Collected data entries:
• • • • •
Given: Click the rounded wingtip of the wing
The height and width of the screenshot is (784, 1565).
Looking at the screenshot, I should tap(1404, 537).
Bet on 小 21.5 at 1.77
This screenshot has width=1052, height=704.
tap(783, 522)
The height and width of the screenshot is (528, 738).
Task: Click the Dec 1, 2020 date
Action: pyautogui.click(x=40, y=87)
• • • • •
An exact copy of every record is needed, so retype them all.

» **Problem solution**:
Given: Click the rounded wingtip of the wing
The height and width of the screenshot is (784, 1565).
Looking at the screenshot, I should tap(1404, 537).
Bet on 小 21.5 at 1.77
This screenshot has width=1052, height=704.
tap(783, 522)
The height and width of the screenshot is (528, 738).
Task: Click the Dec 1, 2020 date
Action: pyautogui.click(x=40, y=87)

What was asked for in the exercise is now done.